= THE DATA =
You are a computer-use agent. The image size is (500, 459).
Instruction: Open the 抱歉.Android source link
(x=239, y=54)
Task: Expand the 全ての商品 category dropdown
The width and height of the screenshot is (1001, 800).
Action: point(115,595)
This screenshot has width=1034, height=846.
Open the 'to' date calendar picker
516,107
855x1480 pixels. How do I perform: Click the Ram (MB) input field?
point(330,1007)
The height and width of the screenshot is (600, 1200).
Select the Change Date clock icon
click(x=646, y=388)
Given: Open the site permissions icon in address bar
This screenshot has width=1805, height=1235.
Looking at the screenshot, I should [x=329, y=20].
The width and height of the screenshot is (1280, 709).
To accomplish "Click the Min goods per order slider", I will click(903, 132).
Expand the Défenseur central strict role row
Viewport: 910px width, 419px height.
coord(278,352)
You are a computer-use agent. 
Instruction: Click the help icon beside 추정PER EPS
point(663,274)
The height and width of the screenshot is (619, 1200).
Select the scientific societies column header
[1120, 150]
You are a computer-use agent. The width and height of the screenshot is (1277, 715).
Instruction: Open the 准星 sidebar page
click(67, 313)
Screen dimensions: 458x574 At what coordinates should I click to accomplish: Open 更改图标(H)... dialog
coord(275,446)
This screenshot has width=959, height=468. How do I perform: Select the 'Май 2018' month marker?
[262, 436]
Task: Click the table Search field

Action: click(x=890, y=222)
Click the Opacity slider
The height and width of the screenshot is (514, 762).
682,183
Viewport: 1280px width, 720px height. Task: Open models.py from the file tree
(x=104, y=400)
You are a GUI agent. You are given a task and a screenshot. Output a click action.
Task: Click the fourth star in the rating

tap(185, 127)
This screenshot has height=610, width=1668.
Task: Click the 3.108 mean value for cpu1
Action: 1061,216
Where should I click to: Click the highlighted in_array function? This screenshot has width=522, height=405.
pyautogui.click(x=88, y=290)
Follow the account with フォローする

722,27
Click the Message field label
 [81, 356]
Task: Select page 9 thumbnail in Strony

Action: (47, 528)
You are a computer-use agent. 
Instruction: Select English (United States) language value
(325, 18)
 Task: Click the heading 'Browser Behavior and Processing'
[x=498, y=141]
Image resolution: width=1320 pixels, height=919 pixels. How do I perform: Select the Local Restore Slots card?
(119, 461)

= TASK GOAL =
Find the line with "The height and width of the screenshot is (600, 1200)." in the material above. Reproduce it and each line after it up to and including the line with "You are a GUI".

= EXERCISE RESULT =
The height and width of the screenshot is (600, 1200).
Select the Change Date clock icon
click(x=646, y=388)
Given: Open the site permissions icon in address bar
This screenshot has width=1805, height=1235.
Looking at the screenshot, I should [x=329, y=20].
The width and height of the screenshot is (1280, 709).
To accomplish "Click the Min goods per order slider", I will click(903, 132).
Expand the Défenseur central strict role row
Viewport: 910px width, 419px height.
coord(278,352)
You are a computer-use agent. 
Instruction: Click the help icon beside 추정PER EPS
point(663,274)
The height and width of the screenshot is (619, 1200).
Select the scientific societies column header
[1120, 150]
You are a computer-use agent. The width and height of the screenshot is (1277, 715).
Instruction: Open the 准星 sidebar page
click(67, 313)
Screen dimensions: 458x574 At what coordinates should I click to accomplish: Open 更改图标(H)... dialog
coord(275,446)
This screenshot has width=959, height=468. How do I perform: Select the 'Май 2018' month marker?
[262, 436]
Task: Click the table Search field

Action: click(x=890, y=222)
Click the Opacity slider
The height and width of the screenshot is (514, 762).
682,183
Viewport: 1280px width, 720px height. Task: Open models.py from the file tree
(x=104, y=400)
You are a GUI agent. You are given a task and a screenshot. Output a click action.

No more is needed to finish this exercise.